Petroleum laws must punish corrupt officials – ACEP

The Africa Centre for Energy Policy (ACEP), an energy focused Think-Tank has called on oil and gas producing countries in Africa to incorporate anti-corruption clauses

in their petroleum laws and contracts to improve accountability and avert the wastage of oil resources.

According to ACEP “such clauses should seek to criminalise conflict of interest situations involving public officials who are engaged in oil and gas contracting and in regulating oil and gas operations.”

These were contained in a new report dubbed ‘Africa Oil Governance,’ prepared and launched by ACEP in Accra last Monday.

The report among others identifies the key governance challenges that confront oil and gas producers in Africa and how those challenges can be addressed through policy, legal and institutional interventions.

ACEP further called on governments to establish public registers of beneficial ownership that will help promote transparency and deal decisively with conflict of interest situations in the award of contracts.

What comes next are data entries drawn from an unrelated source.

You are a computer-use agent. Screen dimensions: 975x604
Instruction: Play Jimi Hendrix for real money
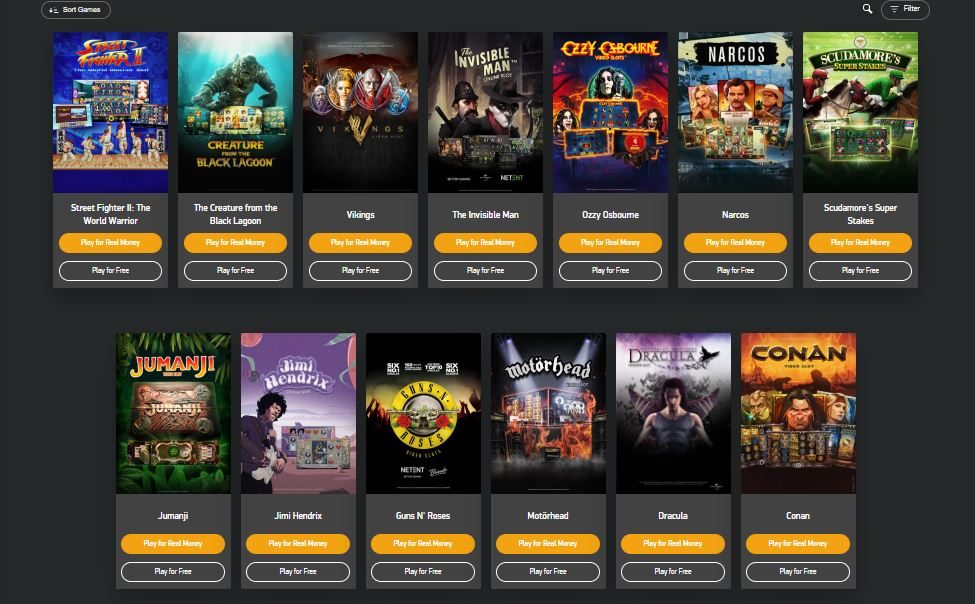click(298, 544)
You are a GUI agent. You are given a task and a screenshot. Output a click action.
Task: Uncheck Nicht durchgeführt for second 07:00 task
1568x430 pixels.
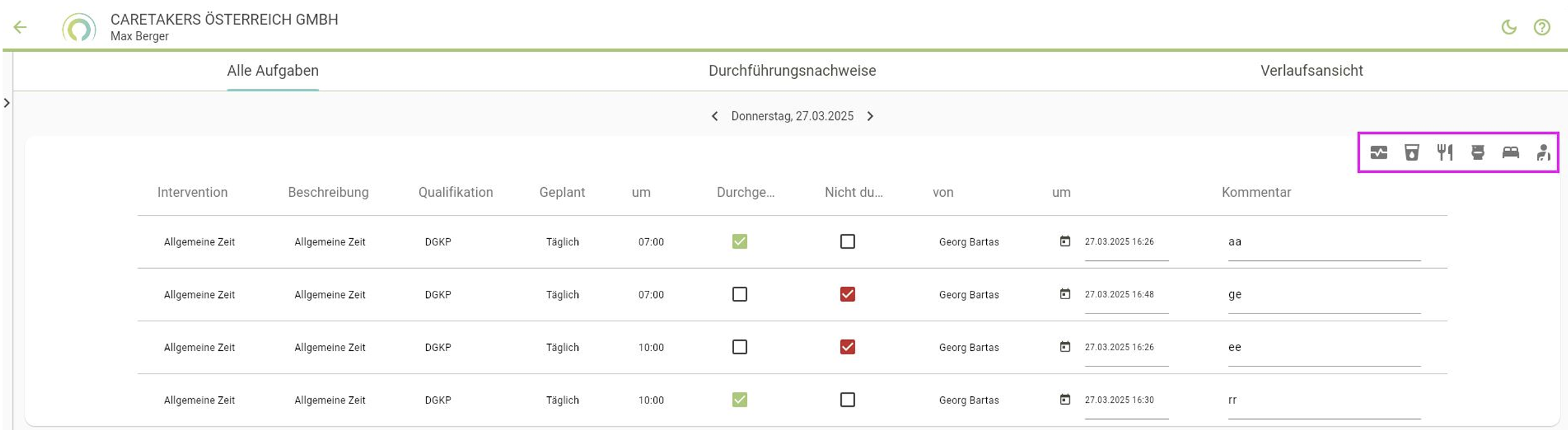coord(847,294)
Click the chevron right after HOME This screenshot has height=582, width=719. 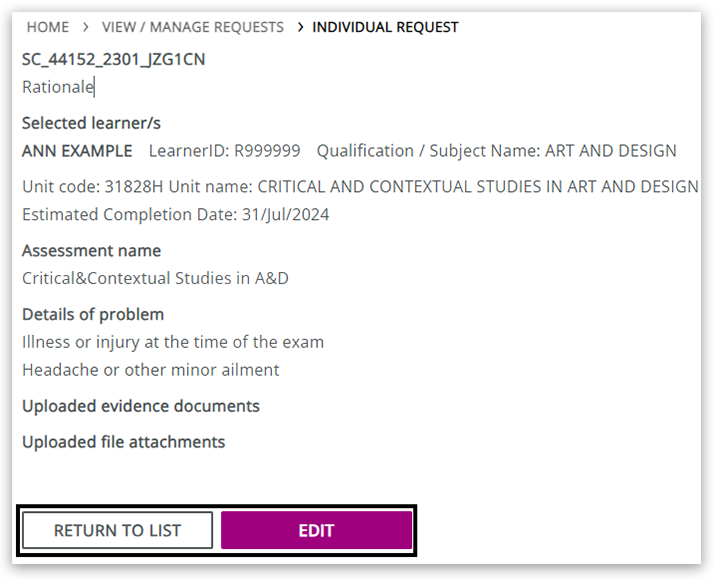85,27
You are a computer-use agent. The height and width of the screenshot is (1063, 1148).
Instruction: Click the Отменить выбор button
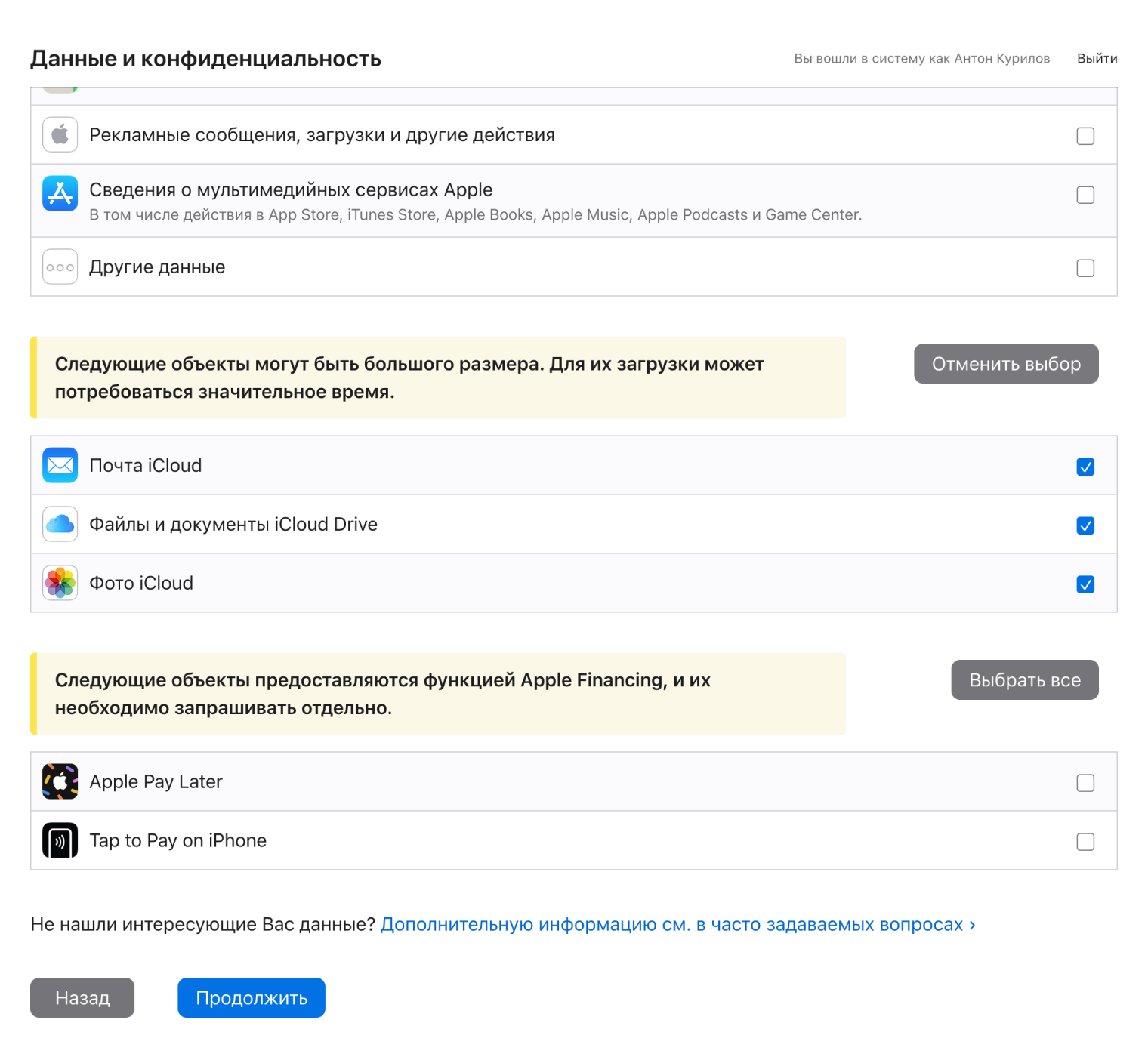pyautogui.click(x=1006, y=363)
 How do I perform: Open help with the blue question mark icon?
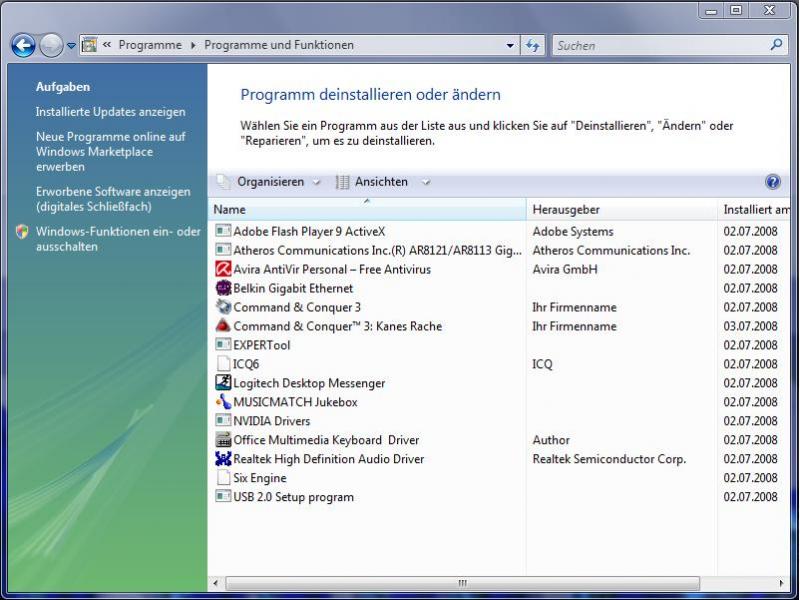tap(772, 182)
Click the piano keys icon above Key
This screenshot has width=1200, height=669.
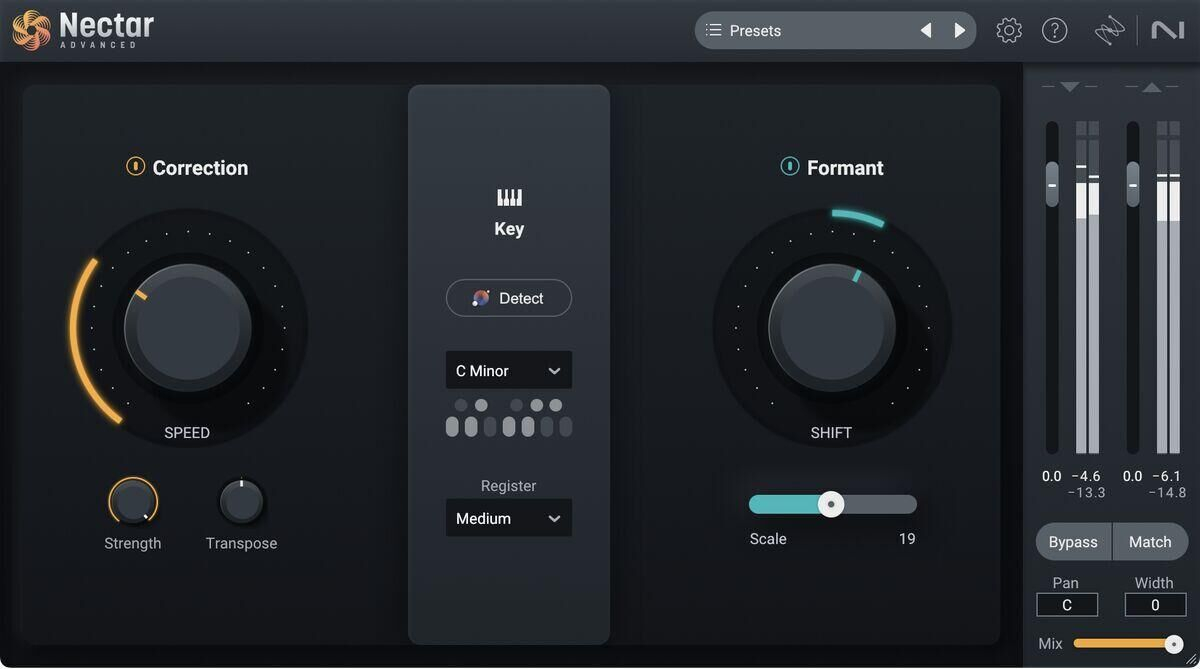509,197
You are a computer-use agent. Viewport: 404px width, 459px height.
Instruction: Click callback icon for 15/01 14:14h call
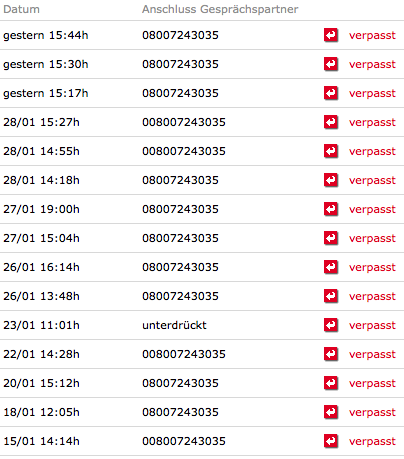pos(331,441)
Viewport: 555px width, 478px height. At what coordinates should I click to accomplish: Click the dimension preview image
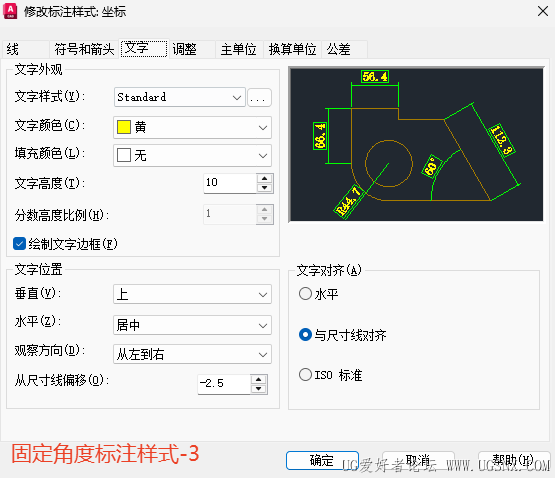point(416,144)
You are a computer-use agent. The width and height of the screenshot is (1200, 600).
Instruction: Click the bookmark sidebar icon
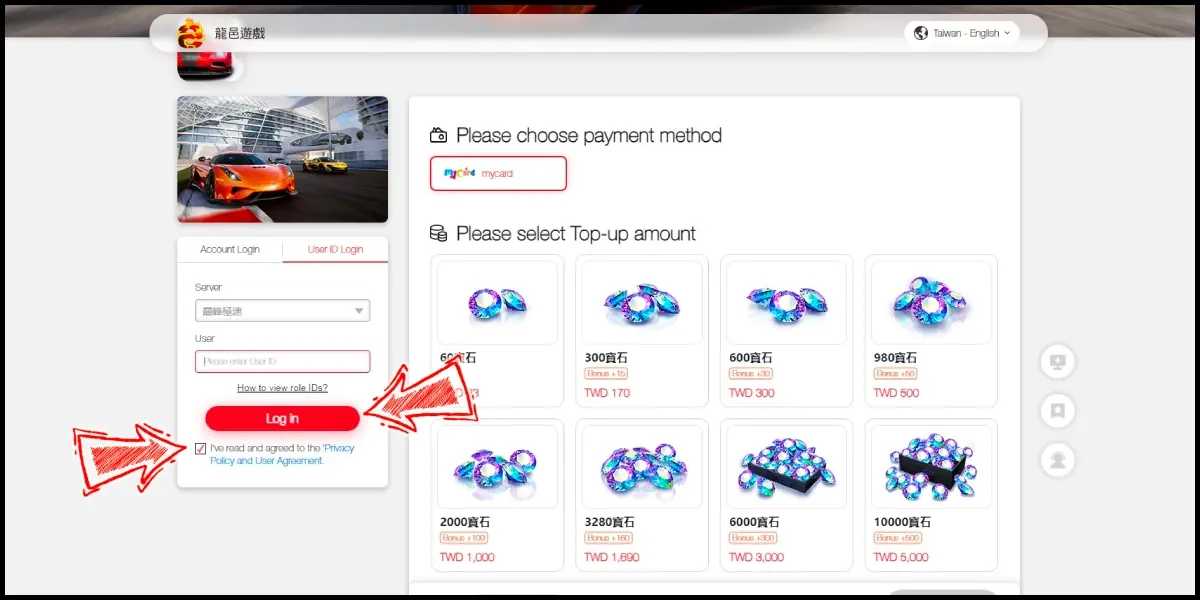point(1057,410)
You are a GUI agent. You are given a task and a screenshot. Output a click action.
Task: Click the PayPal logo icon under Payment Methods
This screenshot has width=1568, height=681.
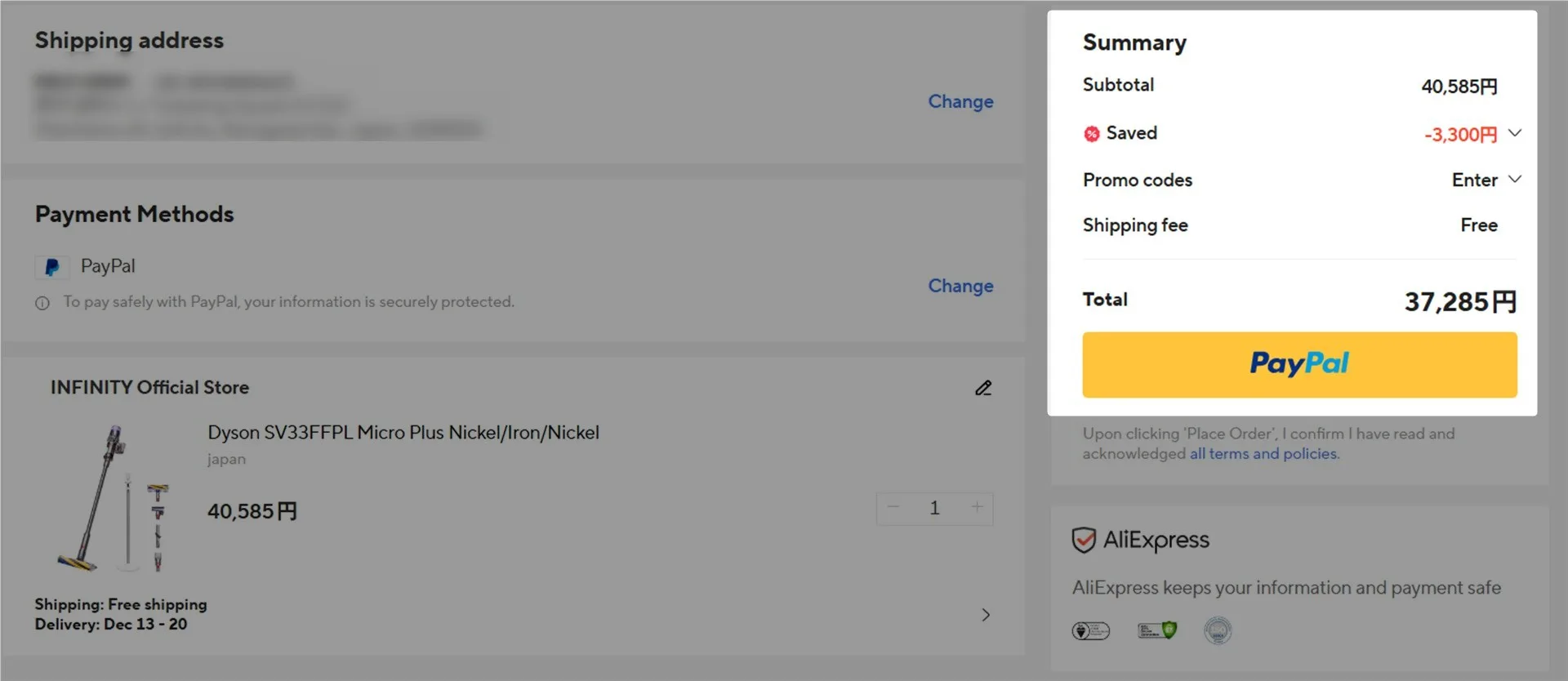pos(51,267)
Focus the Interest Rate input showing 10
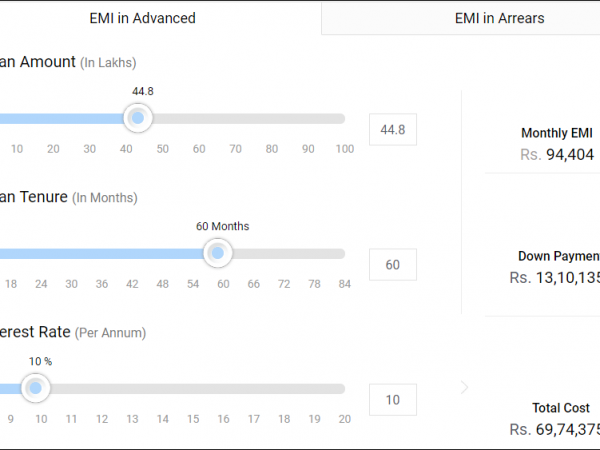Viewport: 600px width, 450px height. pyautogui.click(x=393, y=400)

“Governments must proactively maintain and regularly update the registers and ensure that they are comprehensive, comprehensible and easily accessible to the public,” the report recommended.

Discussions on beneficial ownership disclosure have gained unparalleled global and national traction, especially among Civil Society Organisations (CSOs).

The debate was fueled even by the release of the Panama Papers. Prior to President Dramani Mahama’s trip to the United Kingdom (UK) for the Anti-Corruption Summit last month, the CSOs called him to demonstrate government’s commitment to the fight against corruption in Ghana by committing to establish a central register of beneficial owners which should be accessible by law enforcement agencies, competent authorities and the public.

Experts in the oil sector in Ghana have been pushing for full disclosure of beneficial owners of oil blocks and contracts. The contend that even though access to information on contracts and payments has been identified as key to natural resource governance, contracts between governments and oil and gas companies remain shrouded in secrecy.

ACEP called on countries which do not have competitive bidding provisions in their petroleum laws to introduce them as a default process for awarding resource rights.

“Competitive bidding processes give countries the opportunity to have the most optimum investment offer for their petroleum blocks,” the report said.

Research conducted by ACEP has revealed that Cameroun, Ghana and Nigeria are yet to adopt an open and competitive bidding process for the award of oil and gas rights.